Dommage, car à l’ère des clips médiatiques ou des réseaux sociaux, la patience n’est plus de mise : l’image règne en maître. Un ministre commet une erreur? On le balaie. Qui risquera de prendre position, de dire la vérité à la population sur un enjeu important, se sachant scruté et dépendant de l’humeur politique du premier ministre? En 2016, un ministre n’est qu’un porte-parole, tout au plus. Il lit des communiqués, préparés par des fonctionnaires, inaugure une route ou un immeuble, dont il n’avait jamais entendu parlé auparavant. Le day to day du ministère lui échappe, il ne fait que rapporter la bonne nouvelle… souvent au détriment du portefeuille du contribuable.

Le pouvoir au Québec (et au Canada) demeure entre les mains de quelques privilégiés, pour la plupart non élus. Le premier ministre reste le grand manitou de la province, il est celui par qui toute nomination passe. Les bureaucrates en mènent large, certes, mais ne minimisons pas l’énorme influence de la garde rapprochée du premier ministre. Ils ont la confiance du chef de l’État et restent plus puissants que n’importe quel ministre.
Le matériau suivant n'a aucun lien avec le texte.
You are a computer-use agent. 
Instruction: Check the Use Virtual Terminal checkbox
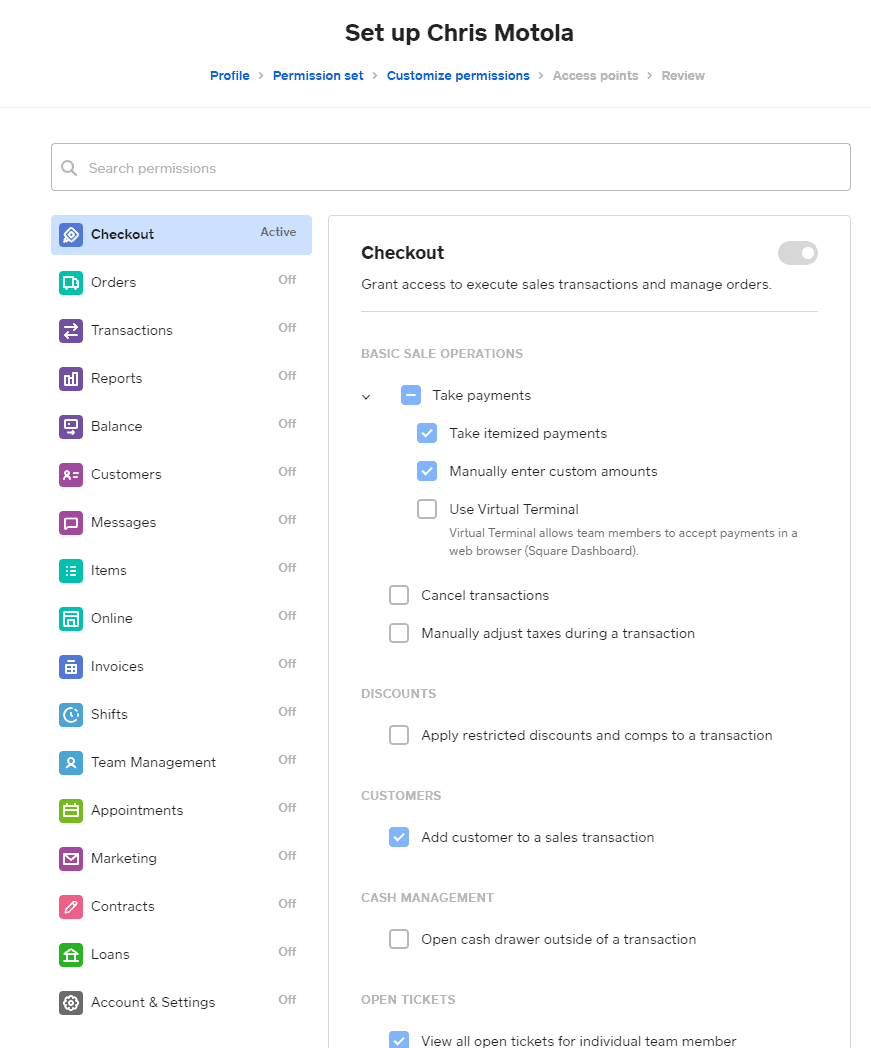click(427, 509)
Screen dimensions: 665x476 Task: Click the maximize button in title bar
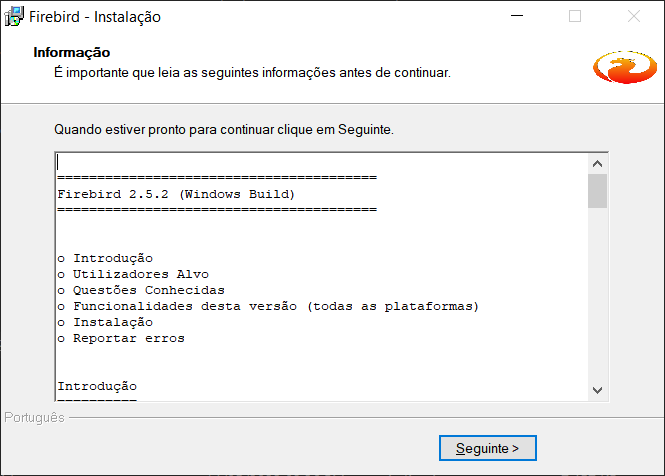(x=575, y=17)
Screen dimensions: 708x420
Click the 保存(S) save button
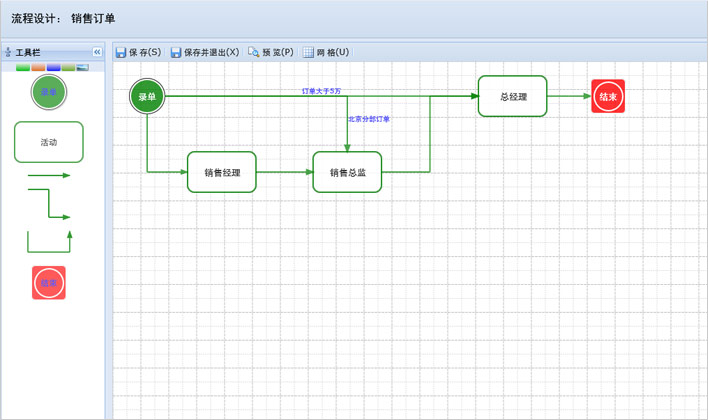[138, 52]
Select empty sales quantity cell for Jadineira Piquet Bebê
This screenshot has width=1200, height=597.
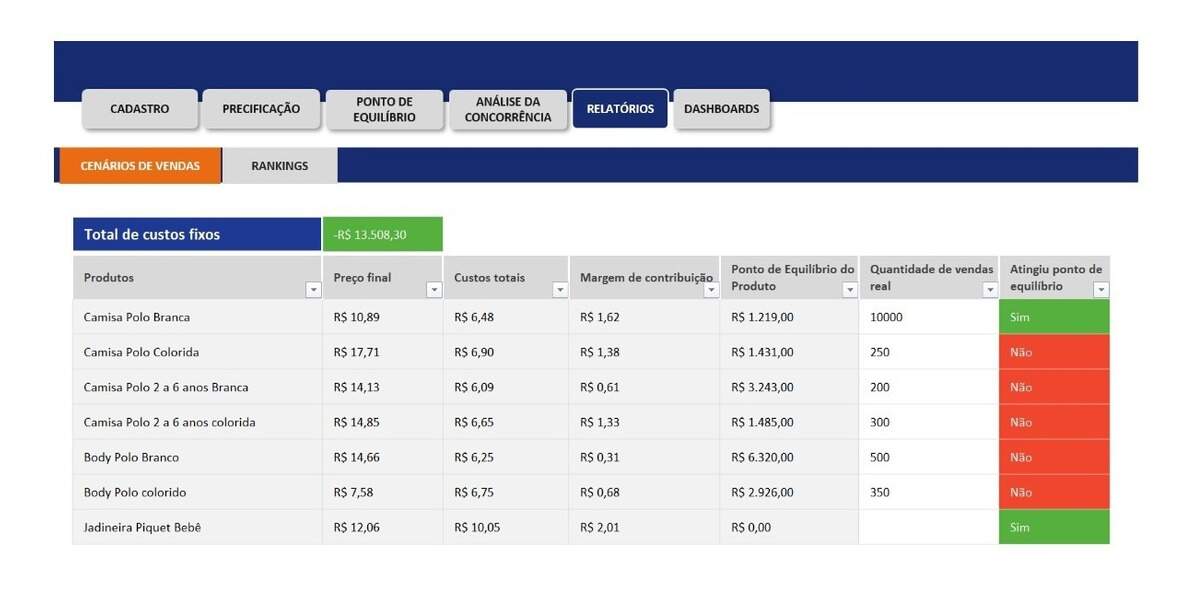[928, 527]
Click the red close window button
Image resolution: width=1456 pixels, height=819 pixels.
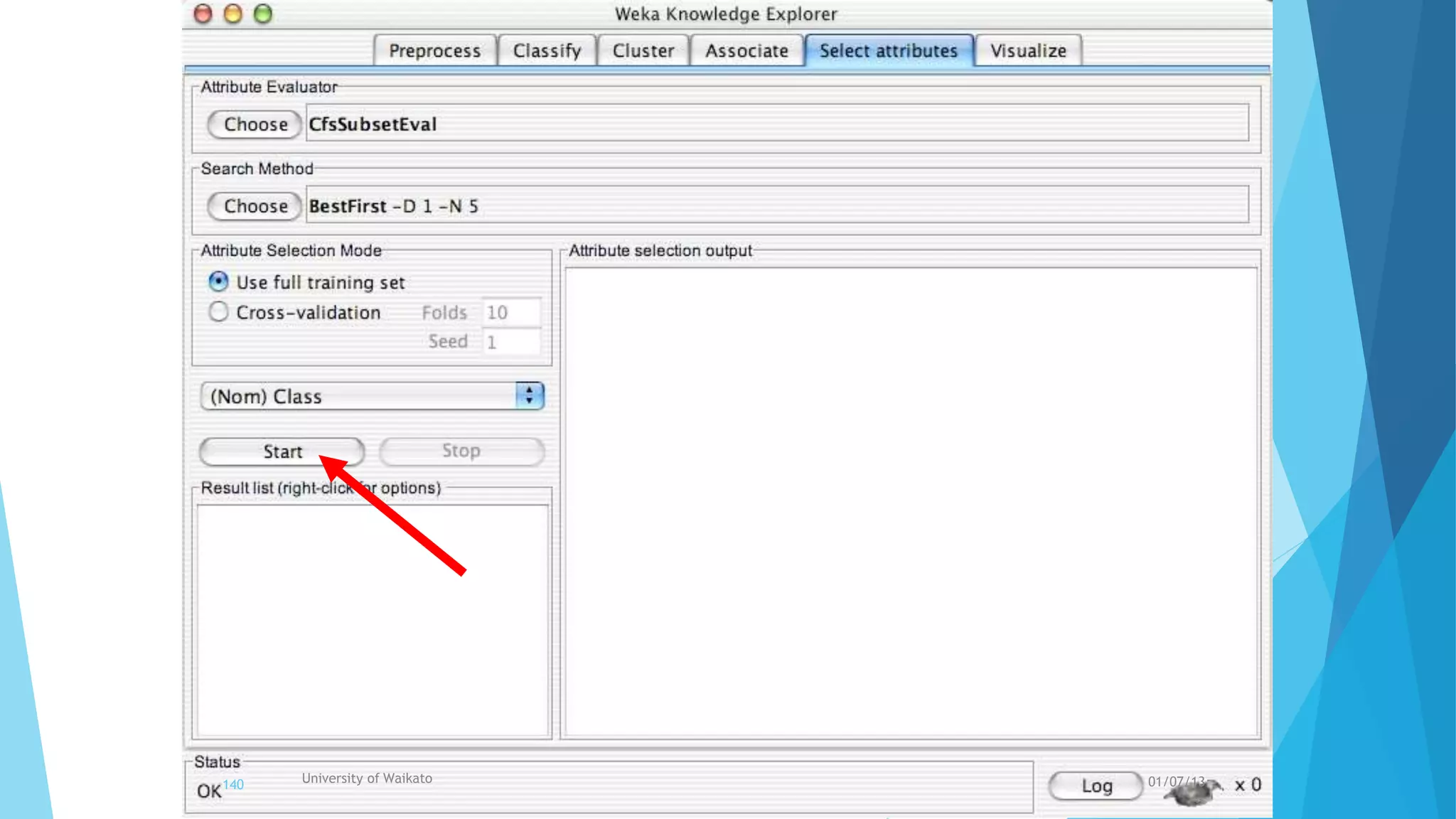pyautogui.click(x=203, y=14)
Ces conseillers politiques, peu connus du public, sont parmi les rares personnes pouvant intervenir auprès du premier ministre.

D’autres non élus représentent aussi une force non négligeable : les juges. En ces temps modernes, les politiciens, menés par le politically correct, n’osent plus prendre de décisions, laissant ainsi le champs libre aux divers tribunaux, qui agissent à leurs places. Un pays gouverné par des juges, tous dictés par le dogme du multiculturalisme et du laisser-faire, nous en sommes rendu là!

Si vous aimez les cocktails, les soirées mondaines, les promenades en limousine, le prestige (à défaut d’avoir vraiment un réel pouvoir), le poste de ministre est pour vous. Plusieurs nouveaux ministres crient leur joie et débordent d’enthousiasme, pensant être LA personne qui changera le monde. Une fois la lune de miel terminée, constatant son impuissance, la naïveté du départ deviendra un ennui adouci par un salaire intéressant.

On se reparle lors du prochain remaniement.